Treasury 10-year yields fell four basis points, or 0.04 percentage point, to 2.02 percent at 12:17 p.m. New York time, according to Bloomberg Bond Trader data. They climbed to 2.08 percent on March 8, the highest level since April 5, and touched 2.07 percent earlier today. The price of the 2 percent note maturing in February 2023 gained 10/32, or $3.13 per $1,000 face amount, to 99 26/32.
Thirty-year bond yields decreased four basis points to 3.22 percent. They reached 3.28 percent on March 8, also the highest since April 5.
Treasuries due in 10 years and more are trading at the cheapest level in 19 months relative to global peers with similar maturities, Bank of America Merrill Lynch indexes show. Yields on the Treasuries were 53 basis points higher yesterday than those in an index of other sovereign debt due in 10 years and more, the indexes show. That was the most since August 2011.
“It represents value against other fixed-income markets,” said Tom Tucci, managing director and head of Treasury trading in New York at Canadian Imperial Bank of Commerce’s CIBC World Markets unit. “We continue to cheapen up against those. We have not been narrowing to them over the course of the last few sessions.”
The three-year notes being sold today yielded 0.41 percent in pre-auction trading, versus 0.411 percent at the prior sale on Feb. 12.
Direct bidders, non-primary-dealer investors that place their orders with the Treasury, purchased a record amount of three-year debt for the third straight month at the February sale. They snapped up 26.9 percent of the securities, topping the previous record of 26.4 percent at the January offering.
Indirect bidders, the investor class that includes foreign central banks, bought 18 percent of the notes, a record low.
The Feb. 12 auction’s bid-to-cover ratio, which gauges demand by comparing total bids with the amount of notes offered, was 3.59, versus 3.62 at the previous auction and a record high of 3.96 at the October sale.
U.K. production fell 1.2 percent from December, when it rose 1.1 percent, the Office for National Statistics said today in London. The median forecast in a Bloomberg News survey of 29 economists was for a 0.1 percent increase. Manufacturing output also declined, falling 1.5 percent.
Global stocks fluctuated, and the Standard & Poor’s 500 Index dropped as much as 0.5 percent.
“There’s a little bit of disappointment about the economic figures around the globe, and that’s supportive of Treasuries,” said Ralf Umlauf, head of floor research at Landesbank Hessen- Thueringen in Frankfurt. “We are seeing weaker equity markets as well as bad figures from U.K. industrial production. In the medium-term, yields should rise because the U.S. will show moderate growth.”
U.S. retail sales advanced in February for a fourth month, rising 0.5 percent, according to the median estimate of economists in a Bloomberg News survey before the Commerce Department reports the figure tomorrow.
Government data on March 8 showed the U.S. economy gained 236,000 jobs in February, versus 165,000 projected by a Bloomberg News survey of economists.
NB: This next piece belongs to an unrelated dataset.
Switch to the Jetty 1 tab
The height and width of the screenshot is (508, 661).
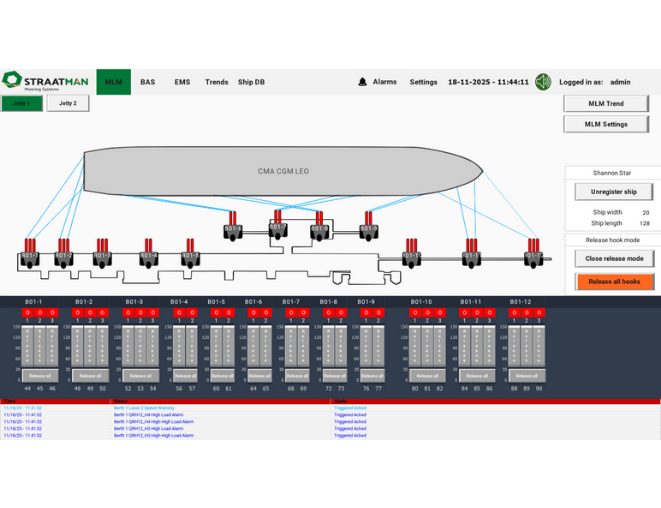pos(22,103)
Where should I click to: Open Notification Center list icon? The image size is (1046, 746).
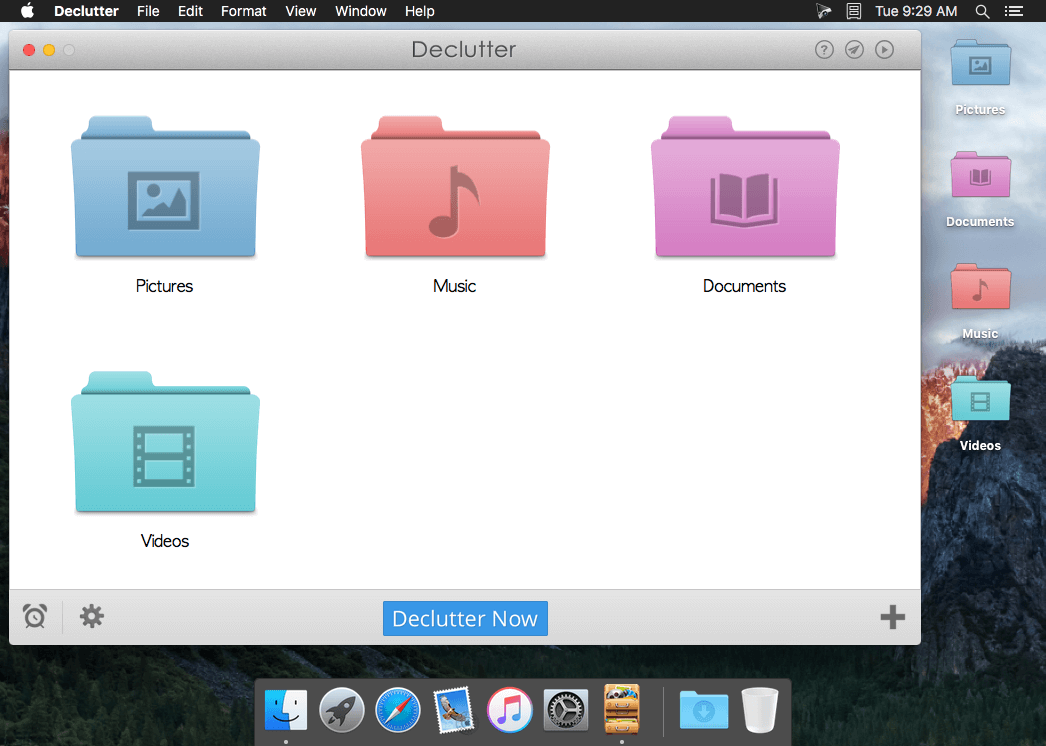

The unemployment rate unexpectedly fell to 7.7 percent, from 7.9 percent.
The Fed is purchasing $85 billion of Treasury and mortgage debt each month under the quantitative-easing stimulus strategy to fuel growth by putting downward pressure on yields. The central bank bought $1.38 billion today of Treasury Inflation Protected Securities maturing from April 2028 to February 2043.
Fed policy makers’ next meeting is on March 19-20.
Treasuries trading volume dropped yesterday to $185 billion, the least since touching a 2013 low of $183 billion on March 4, according to ICAP Plc, the largest inter-dealer broker of U.S. government debt. Volume increased to $384 billion on March 8, the highest since Feb. 26. Average daily Treasuries volume for the past year is $248 billion.